• _Problem_:
Word for word, restate every record.

• _Stored items_:
────

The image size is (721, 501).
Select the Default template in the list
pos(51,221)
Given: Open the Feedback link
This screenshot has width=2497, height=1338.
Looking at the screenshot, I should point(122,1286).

────

• _Final answer_:
The image size is (721, 501).
Select the Default template in the list
pos(51,221)
Given: Open the Feedback link
This screenshot has width=2497, height=1338.
Looking at the screenshot, I should point(122,1286).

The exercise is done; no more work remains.